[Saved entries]
-- -- --

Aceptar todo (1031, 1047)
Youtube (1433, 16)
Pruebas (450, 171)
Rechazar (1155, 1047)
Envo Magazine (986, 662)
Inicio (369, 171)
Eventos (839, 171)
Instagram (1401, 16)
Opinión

-- -- --

Your answer should contain every entry, transcribed exactly.

RESPONSE TO THE TASK:
Aceptar todo (1031, 1047)
Youtube (1433, 16)
Pruebas (450, 171)
Rechazar (1155, 1047)
Envo Magazine (986, 662)
Inicio (369, 171)
Eventos (839, 171)
Instagram (1401, 16)
Opinión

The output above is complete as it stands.